19世紀のロシア聖歌は訓練された聖歌隊が歌うためのものですから、必ずしもこの条件を満たしていません。覚えやすく歌いやすい単音聖歌も、まだまだ工夫の余地があります。歌えるようになったら、3度、バスなど即興でハーモニーをつけてみることもできます。

 今持てる力の中で一番いい物を捧げましょう。「正教会聖歌はかくあるべきだ」と決めつけてしまうと身動きが取れなくなります。どういう形であれ、そこに集まった人々が神に出会う「喜び」にあることができるかどうか、それが「宣教」の第一歩です。


 ニコライ大主教やヤコフ・チハイは聖歌を楽譜に書いて、石版印刷して全国に配布しました。
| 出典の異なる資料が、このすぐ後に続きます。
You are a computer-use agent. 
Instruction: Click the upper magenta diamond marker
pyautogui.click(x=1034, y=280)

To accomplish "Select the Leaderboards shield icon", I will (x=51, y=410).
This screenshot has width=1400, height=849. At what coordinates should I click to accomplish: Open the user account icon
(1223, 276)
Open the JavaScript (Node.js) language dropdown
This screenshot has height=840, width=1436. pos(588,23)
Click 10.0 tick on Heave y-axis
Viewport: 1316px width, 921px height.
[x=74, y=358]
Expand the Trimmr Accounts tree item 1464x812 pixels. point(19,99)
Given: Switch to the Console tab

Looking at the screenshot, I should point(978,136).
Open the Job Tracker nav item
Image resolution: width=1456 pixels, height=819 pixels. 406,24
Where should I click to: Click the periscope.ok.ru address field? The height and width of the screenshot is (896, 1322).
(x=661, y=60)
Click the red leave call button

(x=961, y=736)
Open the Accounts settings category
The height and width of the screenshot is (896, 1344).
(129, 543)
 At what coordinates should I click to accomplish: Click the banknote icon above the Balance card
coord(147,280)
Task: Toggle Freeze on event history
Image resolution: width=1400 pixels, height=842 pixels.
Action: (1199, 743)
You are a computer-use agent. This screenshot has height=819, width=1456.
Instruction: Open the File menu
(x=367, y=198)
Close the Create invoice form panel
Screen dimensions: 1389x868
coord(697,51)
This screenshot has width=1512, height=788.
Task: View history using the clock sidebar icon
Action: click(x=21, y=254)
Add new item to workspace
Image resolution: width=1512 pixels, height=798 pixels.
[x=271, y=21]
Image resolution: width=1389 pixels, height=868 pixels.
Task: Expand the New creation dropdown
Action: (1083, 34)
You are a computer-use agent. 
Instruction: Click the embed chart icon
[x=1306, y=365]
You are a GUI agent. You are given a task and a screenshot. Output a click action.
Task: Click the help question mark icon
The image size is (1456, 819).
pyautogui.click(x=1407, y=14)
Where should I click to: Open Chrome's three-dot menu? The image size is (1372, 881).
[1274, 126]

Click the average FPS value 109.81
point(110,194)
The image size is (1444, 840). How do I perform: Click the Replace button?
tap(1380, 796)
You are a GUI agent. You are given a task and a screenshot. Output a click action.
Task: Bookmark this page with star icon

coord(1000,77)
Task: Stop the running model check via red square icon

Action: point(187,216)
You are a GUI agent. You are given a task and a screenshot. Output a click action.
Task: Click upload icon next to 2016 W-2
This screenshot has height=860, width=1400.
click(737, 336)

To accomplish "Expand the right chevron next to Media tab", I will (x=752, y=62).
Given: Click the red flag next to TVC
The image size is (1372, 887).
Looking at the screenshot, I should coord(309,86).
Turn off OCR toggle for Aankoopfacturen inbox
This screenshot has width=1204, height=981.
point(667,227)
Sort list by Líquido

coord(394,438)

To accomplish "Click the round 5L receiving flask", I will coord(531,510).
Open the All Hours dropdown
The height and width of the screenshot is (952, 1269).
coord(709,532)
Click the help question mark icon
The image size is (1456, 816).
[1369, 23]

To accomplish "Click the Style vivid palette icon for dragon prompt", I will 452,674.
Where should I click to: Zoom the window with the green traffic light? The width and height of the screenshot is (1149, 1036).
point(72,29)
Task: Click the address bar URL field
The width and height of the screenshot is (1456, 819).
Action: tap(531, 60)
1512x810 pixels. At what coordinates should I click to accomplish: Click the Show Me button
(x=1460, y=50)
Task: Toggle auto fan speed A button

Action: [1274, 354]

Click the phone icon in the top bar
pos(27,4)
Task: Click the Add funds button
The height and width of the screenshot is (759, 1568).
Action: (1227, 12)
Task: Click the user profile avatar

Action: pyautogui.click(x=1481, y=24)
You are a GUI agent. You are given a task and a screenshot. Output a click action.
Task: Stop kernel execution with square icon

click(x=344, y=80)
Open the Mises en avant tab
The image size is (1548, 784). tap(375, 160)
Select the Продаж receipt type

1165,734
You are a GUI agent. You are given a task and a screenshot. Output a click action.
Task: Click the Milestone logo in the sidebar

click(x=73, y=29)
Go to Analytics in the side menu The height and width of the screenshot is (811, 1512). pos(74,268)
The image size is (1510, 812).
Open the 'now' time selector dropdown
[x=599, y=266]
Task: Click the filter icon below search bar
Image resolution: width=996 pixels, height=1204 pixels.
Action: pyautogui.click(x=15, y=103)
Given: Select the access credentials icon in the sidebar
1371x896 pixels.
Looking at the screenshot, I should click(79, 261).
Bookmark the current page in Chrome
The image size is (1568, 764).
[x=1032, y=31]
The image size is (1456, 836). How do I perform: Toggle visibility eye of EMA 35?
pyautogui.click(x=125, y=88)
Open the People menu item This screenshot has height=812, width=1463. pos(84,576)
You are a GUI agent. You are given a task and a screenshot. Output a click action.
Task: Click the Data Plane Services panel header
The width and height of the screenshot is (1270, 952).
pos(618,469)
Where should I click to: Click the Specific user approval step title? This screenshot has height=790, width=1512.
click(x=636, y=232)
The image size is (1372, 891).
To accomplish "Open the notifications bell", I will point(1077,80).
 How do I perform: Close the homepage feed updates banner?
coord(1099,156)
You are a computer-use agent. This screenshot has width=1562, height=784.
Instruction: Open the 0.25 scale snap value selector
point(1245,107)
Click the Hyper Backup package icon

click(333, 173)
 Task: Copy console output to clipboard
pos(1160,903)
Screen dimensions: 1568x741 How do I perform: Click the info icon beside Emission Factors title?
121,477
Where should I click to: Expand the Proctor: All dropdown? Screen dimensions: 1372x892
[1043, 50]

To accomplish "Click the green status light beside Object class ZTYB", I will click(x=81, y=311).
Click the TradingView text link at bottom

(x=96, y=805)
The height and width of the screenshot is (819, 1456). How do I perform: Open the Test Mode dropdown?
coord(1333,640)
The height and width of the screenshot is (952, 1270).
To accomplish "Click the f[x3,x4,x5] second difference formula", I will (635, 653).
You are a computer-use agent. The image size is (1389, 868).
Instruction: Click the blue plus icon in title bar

「楽譜」に書くというのは正教会では例外的な措置でした。ロシアでは簡単な聖歌は聞き覚えで祈祷書のテキストだけを見て歌うのが普通でしたが、当時の日本では全く馴染みのない音楽だったので、「楽譜」に書いて配布するという手段を用いたのだろうと思います。とにかく奉神礼を行うことを急がれたのでしょう。

 五線譜の「楽譜」は作曲者の意図を演奏者に正確に伝えるために西洋音楽の理念の中で考案されたもので、大変便利ですが、ものごとを固定してしまうという欠点があります。祈祷文を見ながら歌うのであれば、音の高さやリズムは流動的で応用が利き、メロディ付けの不具合も知らないうちに自然と改訂されていきます。また音楽付けをしたのがロシア人だったためか、かなりの外国訛りが残されています。それが楽譜に書かれたために初期の暫定的なものがそのまま残されてしまって、日本語として歌いにくいものも少なくありません。また、現在用いられている単音譜のメロディは4声の楽譜のアルトパートを主に抜き出してあるため、メロディが不自然で歌いにくいものがあります。

 また当時ロシアで歌われていたリヴォフ・バフメテフオビホードも、当時のロシア宮廷の西洋化政策とあいまって、無理に西洋音楽を取り入れ普及させるために、伝統のチャントのメロディが単純な和声に置き換え、まっすぐに歌う部分が多用されており、ことばを大切にするという正教会聖歌本来の方針に反する面を持っていたことにも留意が必要です。
 日本語の深い理解にもとづいて、「日本語の聖歌」を模索する努力が求められています。

美しさについて

 最後になぜ美しく聖歌を歌いたいかという点について考えてみたいと思います。かつてアメリカに移民した亡命ロシア人たちは貧しく、集まるための聖堂もない生活をしていたとき、ガレージで聖体礼儀を行ったそうです。
美しい聖堂や立派な聖歌隊がなくても奉神礼は行えます。しかし、日常のレベルを離れて、最も美しいものを神に捧げようとするのも、神を愛する信徒の当たり前の気持ちです。大切なお客さまをお招きしたら、テーブルに花を飾り最高の料理を用意します。それと同じです。美しさは神を愛する気持ちのあらわれです。

 「私は聖歌が好きで」とか「聖歌を歌うと気持ちがよくて」というお話しをよく聴きます。信徒でない方からも「正教会の聖歌は美しい」と言われます。そこに人間の技術や表現をこえた神の恵みがあふれているからでしょう。ささやかであってもそれぞれの教会で精一杯の捧げものをすれば、神はあふれるほど恵みを与えてくださいます。小さな教会で素人が歌うシンプルな単音聖歌も大聖堂の大聖歌隊と同じきらめきに満たされています。見かけの豪華さは関係ありません。